Convert Geolocation to latitude and longitude

In [3]:
lat_lon = cdc['Geolocation'].str.split(', ', expand= True)
lat_lon[0] = lat_lon[0].str.replace('(', '')
lat_lon[1] = lat_lon[1].str.replace(')', '')
lat_lon = lat_lon.astype('double')

In [4]:
cdc['Lat'] = lat_lon[0]
cdc['Lon'] = lat_lon[1]

cdc = cdc.drop(columns=['Geolocation', 'StateAbbr', 'PlaceName', 'PlaceFIPS', 'BINGE_AdjPrev'])

Filter to only the age-adjusted columns

In [5]:
age_cols = list(cdc.filter(like='AdjPrev'))

In [6]:
cdc_age = cdc[age_cols]

Scale the data

In [7]:
scaler = StandardScaler()

cdc_age_scaled = pd.DataFrame(scaler.fit_transform(cdc_age), index = cdc_age.index, columns = cdc_age.columns)

Sample 80% of the data to train the model on

In [8]:
X = cdc_age_scaled.sample(400, random_state = 25)
X_index = X.index
y = cdc_age_scaled.drop(X_index, axis = 0)

Fit the model

In [9]:
k =4 
kmeans_age = KMeans(n_clusters = k)
kmeans_age.fit(X)

KMeans(algorithm='auto', copy_x=True, init='k-means++', max_iter=300,
       n_clusters=4, n_init=10, n_jobs=None, precompute_distances='auto',
       random_state=None, tol=0.0001, verbose=0)

Add labels to X

In [10]:
X['label'] = kmeans_age.labels_

Predict labels for y

In [12]:
y_labels = kmeans_age.predict(y)

# Fit the model to all of the data

In [13]:
k =4 
kmeans_age_all = KMeans(n_clusters = k)
kmeans_age_all.fit(cdc_age_scaled)

KMeans(algorithm='auto', copy_x=True, init='k-means++', max_iter=300,
       n_clusters=4, n_init=10, n_jobs=None, precompute_distances='auto',
       random_state=None, tol=0.0001, verbose=0)

Add labels

In [14]:
cdc_age_scaled['label'] = kmeans_age_all.labels_

Find the true labels of y 

In [16]:
y_true = cdc_age_scaled.drop(X_index, axis = 0)
y_true_labels = y_true['label']

Since KMeans randomly assigns labels to groups, I need to relabel the X and y labels to match the true labels. To do this, I will match the means of each group.

In [17]:
true_mean = cdc_age_scaled.groupby('label').mean().mean(axis = 1)

label
0    0.359656
1   -0.129224
2    0.805004
3   -0.402923
dtype: float64

In [18]:
X_mean = X.groupby('label').mean().mean(axis = 1)

label
0    0.360174
1   -0.399148
2   -0.120882
3    0.800104
dtype: float64

In [19]:
dist_map = {}
for label in range(len(X_mean)):
    winner = None
    smallest_dist = 9999
    for j in range(len(true_mean)):
        dist = np.abs(X_mean[label] - true_mean[j])
        if dist < smallest_dist:
            winner = j
            smallest_dist = dist
    dist_map[label] = winner  
    

{0: 0, 1: 3, 2: 1, 3: 2}


Assign the correct labels to X and y

In [20]:
X['label'] = X['label'].replace(dist_map)

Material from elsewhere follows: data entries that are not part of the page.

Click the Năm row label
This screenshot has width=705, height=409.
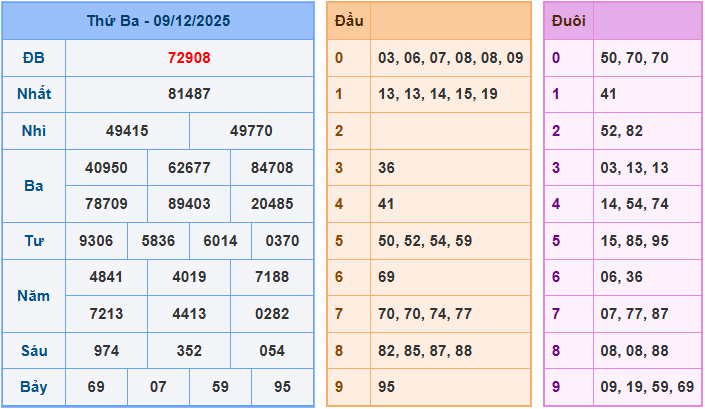tap(33, 296)
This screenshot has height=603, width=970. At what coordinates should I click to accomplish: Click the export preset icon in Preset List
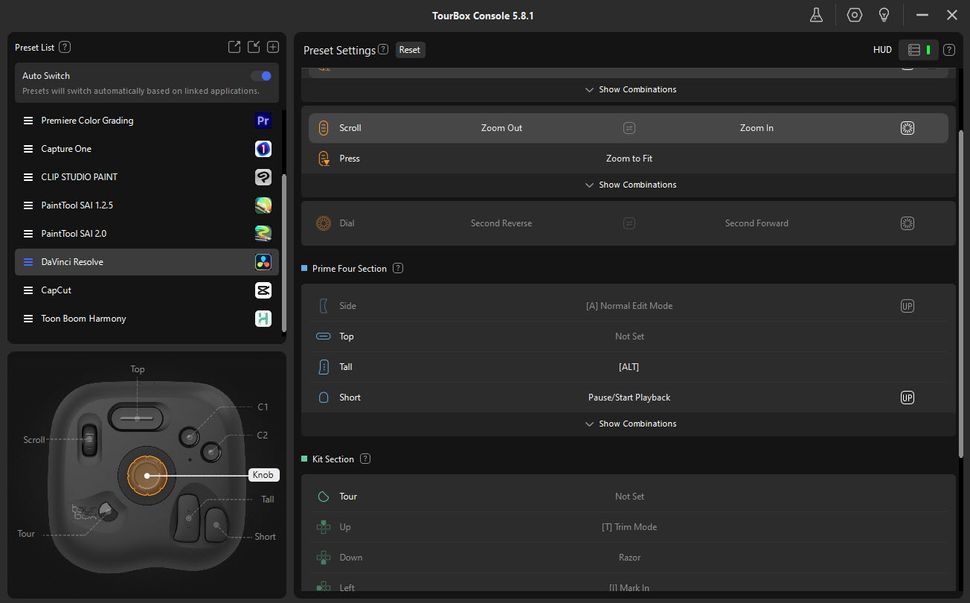[234, 47]
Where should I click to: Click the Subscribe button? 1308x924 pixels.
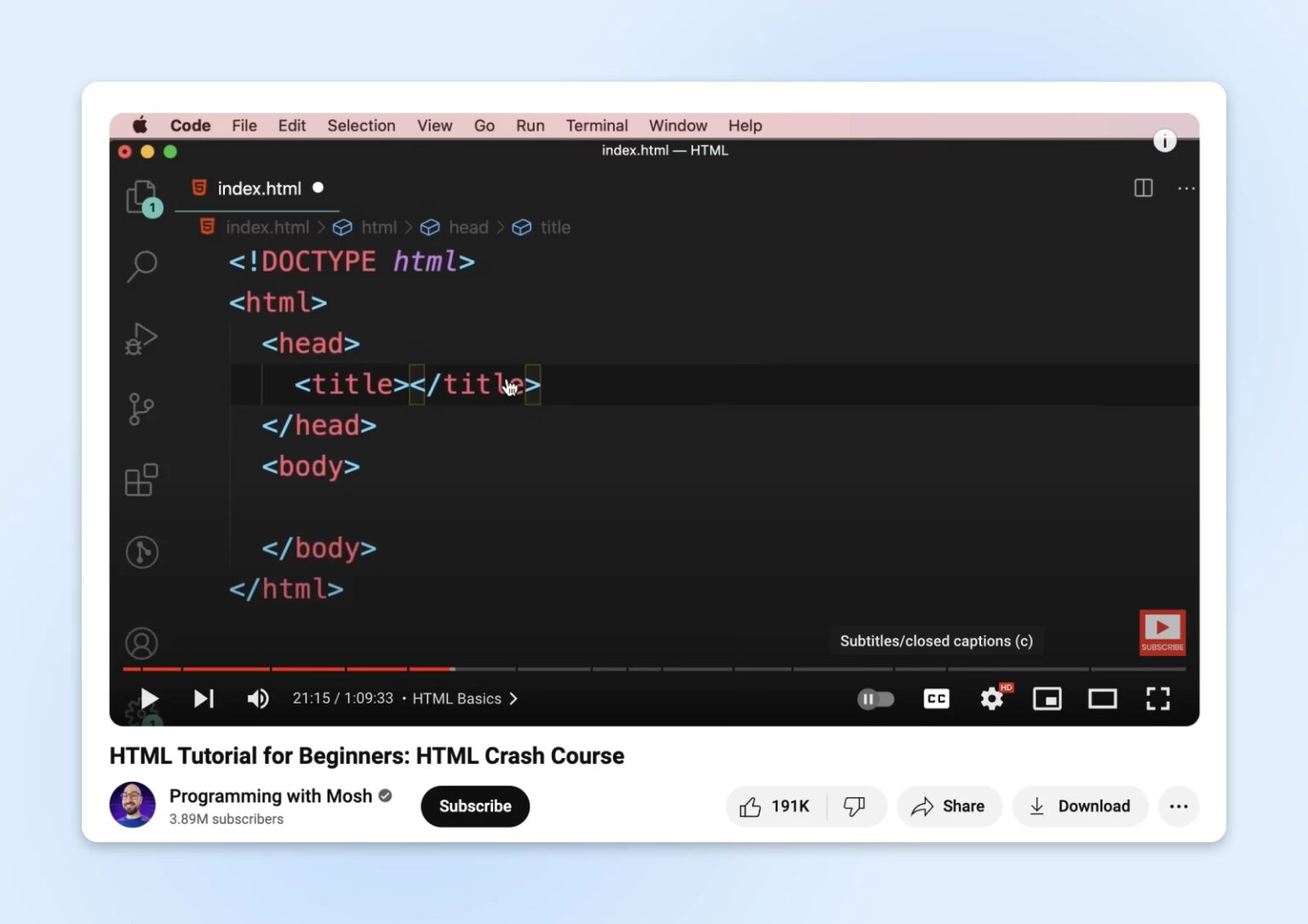pyautogui.click(x=474, y=806)
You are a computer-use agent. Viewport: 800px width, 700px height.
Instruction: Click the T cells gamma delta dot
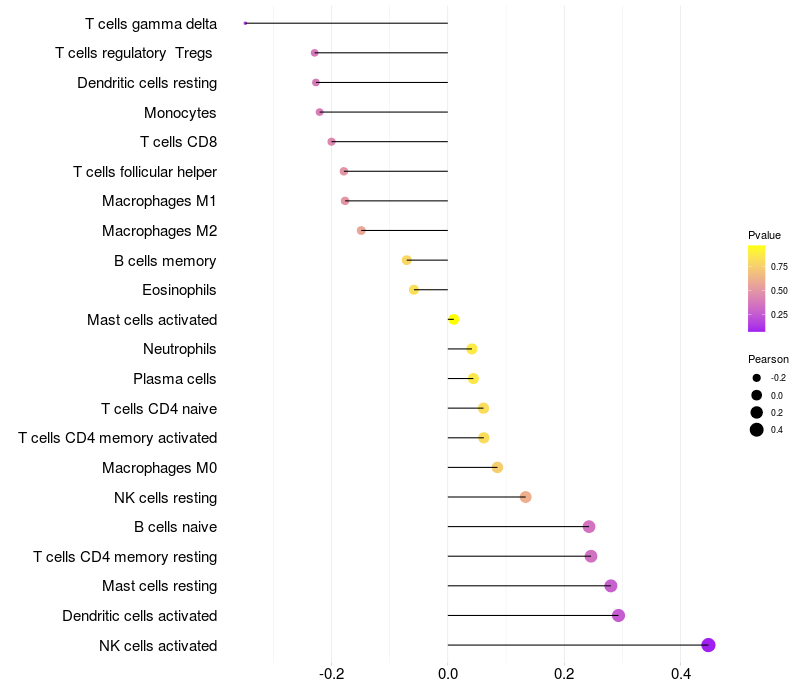click(x=245, y=23)
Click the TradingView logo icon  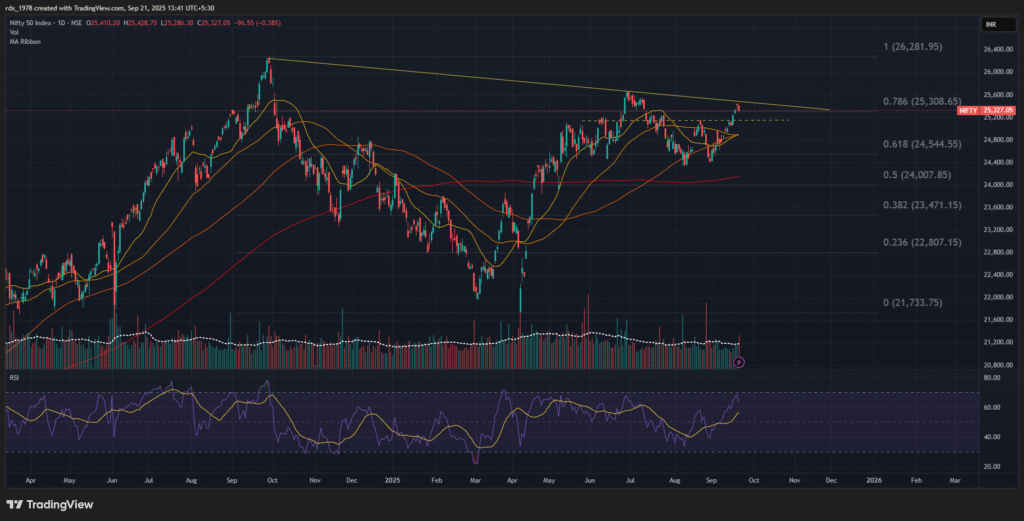(18, 503)
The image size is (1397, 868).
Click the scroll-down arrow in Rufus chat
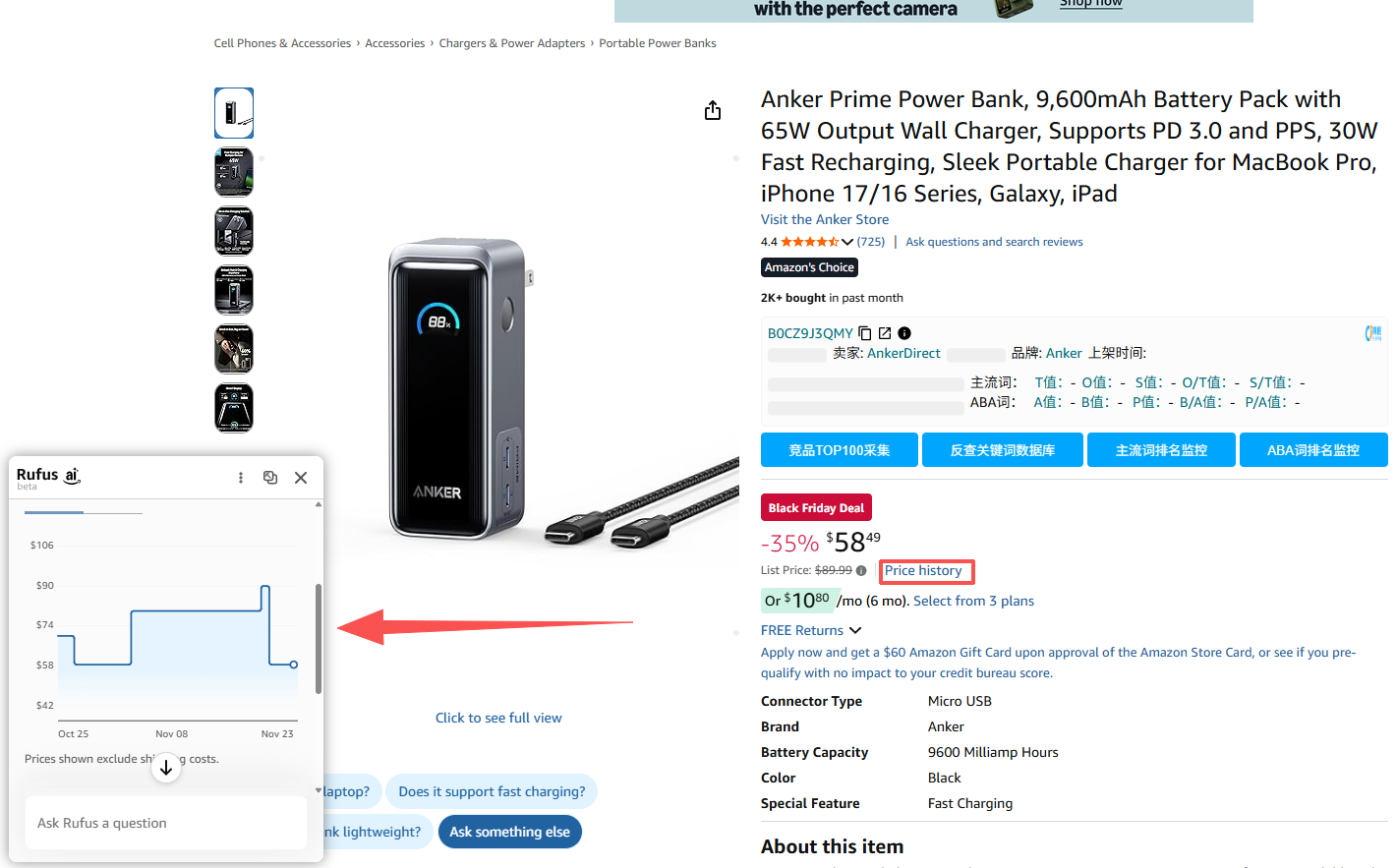166,768
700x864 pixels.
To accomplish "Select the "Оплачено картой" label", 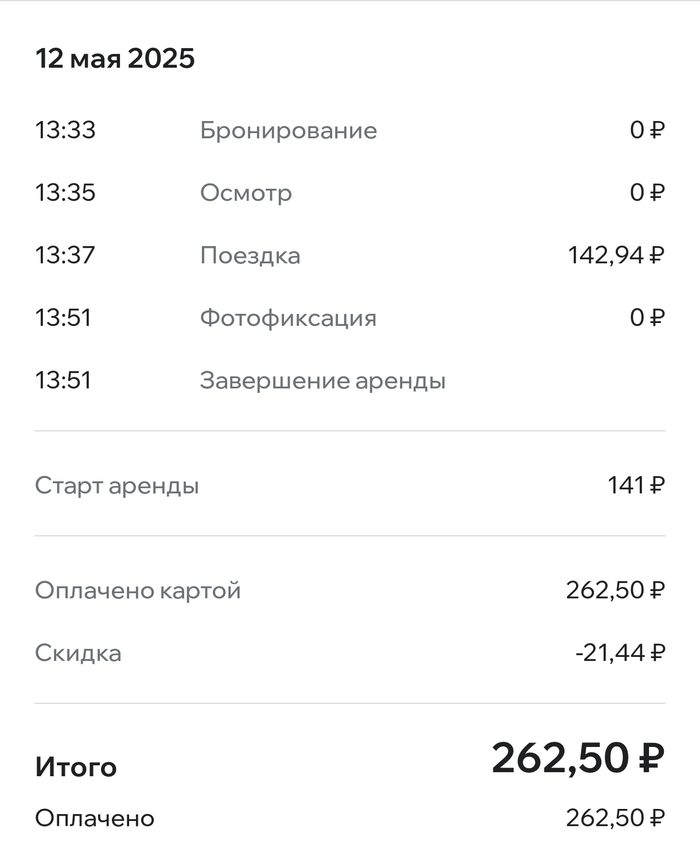I will [x=138, y=591].
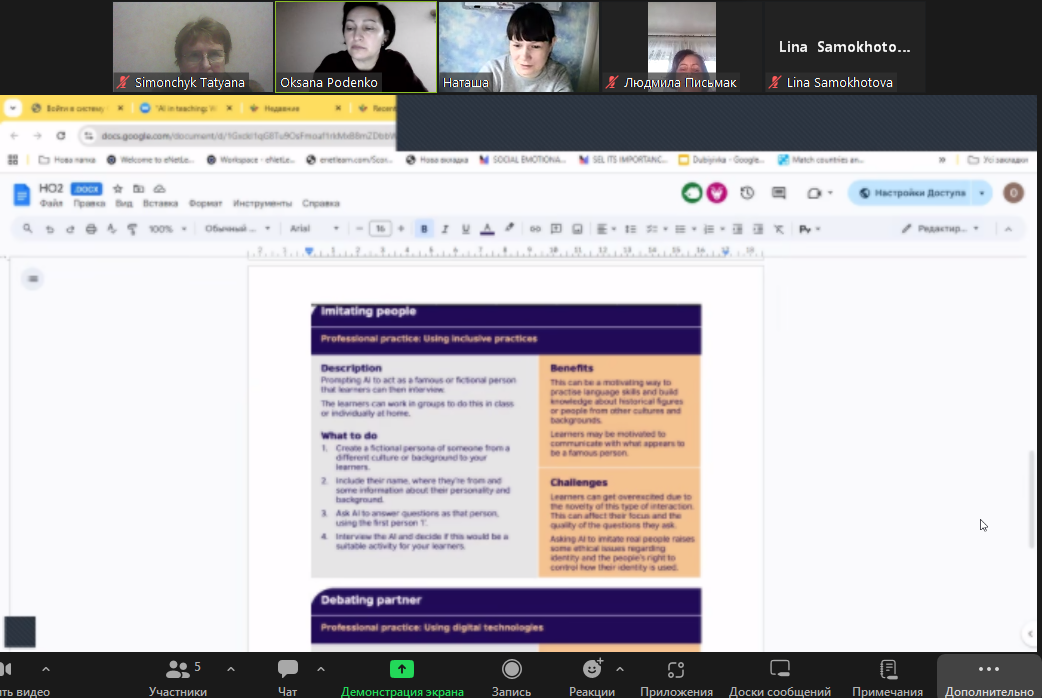Image resolution: width=1042 pixels, height=698 pixels.
Task: Toggle italic formatting in the toolbar
Action: point(445,229)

y_relabeled = [dist_map[i] for i in y_labels]


What percent of labels in X match the true labels?

In [21]:
(y_relabeled == y_true_labels).mean()

1.0

What percent of labels in y match the true labels?

In [22]:
X_test = cdc_age_scaled.loc[X_index]

(X_test['label'] == X['label']).mean()

0.99